A questo punto arriviamo a Solo Domande, traccia che, una volta per tutte, mette nero su bianco quanto espresso in questi trenta intensi minuti di album: sia lui che l’ascoltatore cercavano delle risposte, ma Nayt non è in grado di darle, perché capace solamente di farsi domande. “Che cosa ho dentro? Sono onesto o mi idealizzi?”: è la questione chiave di questa prima strofa, che sembra rivolta principalmente a chi, appunto, cercava una soluzione ai suoi problemi esistenziali tramite questo disco, senza considerare che nemmeno William è un essere perfetto, ma anzi si porta dietro vizi e scheletri come tutti gli altri. La seconda strofa, poi, alza il tiro: entriamo sempre più all’interno di argomenti complessi, e di conseguenze di domande altrettanto complicate. “Cosa affronta una donna quando è vittima di violenze?

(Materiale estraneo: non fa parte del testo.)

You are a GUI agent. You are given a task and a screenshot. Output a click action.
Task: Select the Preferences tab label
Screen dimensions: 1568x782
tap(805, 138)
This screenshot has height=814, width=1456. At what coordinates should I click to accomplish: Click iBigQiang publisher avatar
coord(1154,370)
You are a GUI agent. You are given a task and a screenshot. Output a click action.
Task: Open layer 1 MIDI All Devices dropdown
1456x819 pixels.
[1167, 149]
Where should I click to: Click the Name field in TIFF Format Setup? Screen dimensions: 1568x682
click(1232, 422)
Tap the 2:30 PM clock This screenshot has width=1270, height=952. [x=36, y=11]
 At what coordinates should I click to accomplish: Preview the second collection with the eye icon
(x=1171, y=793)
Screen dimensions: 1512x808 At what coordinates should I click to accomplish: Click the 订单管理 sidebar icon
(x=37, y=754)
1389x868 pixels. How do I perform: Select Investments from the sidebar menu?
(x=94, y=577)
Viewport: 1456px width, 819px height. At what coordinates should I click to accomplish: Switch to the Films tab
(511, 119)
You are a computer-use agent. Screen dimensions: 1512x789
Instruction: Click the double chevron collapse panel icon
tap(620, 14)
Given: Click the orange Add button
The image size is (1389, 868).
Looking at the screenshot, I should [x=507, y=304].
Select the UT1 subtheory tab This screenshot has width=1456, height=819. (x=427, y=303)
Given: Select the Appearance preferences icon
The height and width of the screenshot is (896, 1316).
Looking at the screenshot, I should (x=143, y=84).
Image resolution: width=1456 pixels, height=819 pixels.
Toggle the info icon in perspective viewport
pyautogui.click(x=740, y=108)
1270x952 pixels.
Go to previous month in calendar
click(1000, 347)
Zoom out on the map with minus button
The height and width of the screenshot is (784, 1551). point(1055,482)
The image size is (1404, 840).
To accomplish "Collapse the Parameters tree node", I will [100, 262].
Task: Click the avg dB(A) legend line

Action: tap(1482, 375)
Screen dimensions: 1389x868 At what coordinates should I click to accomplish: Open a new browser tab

In un uomo che l’ama cosa succede, cosa sente? Che terapia si applica a un dolore così grande? Come si può sostenere questo genere di domande? Il patriarcato è tiranno di tutti o solo delle donne?”, si tratta, com’è intuibile, di questioni di cui è difficile trattare in un contesto come questo. Nayt lo sa, e le usa come pretesto per poterne parlare liberamente, denunciando le dinamiche sessiste dell’habitat che descrive nei suoi testi, lo stesso in cui è cresciuto e in cui tuttora si muove, dove i temi legati alla salute mentale ed al maschilismo tossico sono trattati come tabù: “Con chi ne parlo? Fuori dicono di essere furbo, di essere forte, se esterni quello che provi sei debole oppure un pazzo”. Si tratta di un modo per fare i conti con le proprie colpe, pur essendo consapevole che nessuno sa come farlo, ma anche che nessuno, in realtà, lo vuole fare veramente.

Wertigini, infine, chiude l’album. Per farlo, Nayt ritorna all’introduzione del progetto, reinserendo all’interno dei suoi versi la metafora delle ali, le stesse che gli erano state strappate assieme al cuore, e che ora equipaggiano il rapper nel lungo viaggio verso la consapevolezza. “E se cado?”, si chiede William, non riuscendo ancora a darsi una risposta. Malgrado ciò, il giovane romano non riesce a stare fermo, ed è sicuro che la sua perseveranza lo porterà ad essere migliore. E’ questo, dunque, lo scopo di un progetto che dura da ben 3 dischi: Nayt, infatti, ha imparato a volare durante Mood, mentre in Doom ha capito che sarebbe inevitabilmente caduto, prima o poi. Habitat, in sostanza, è stato un modo per riprendere contatto con la realtà dopo avere perso le ali. Una volta terminata la terapia, William ha ricominciato a volare, e non ha intenzione di fermarsi.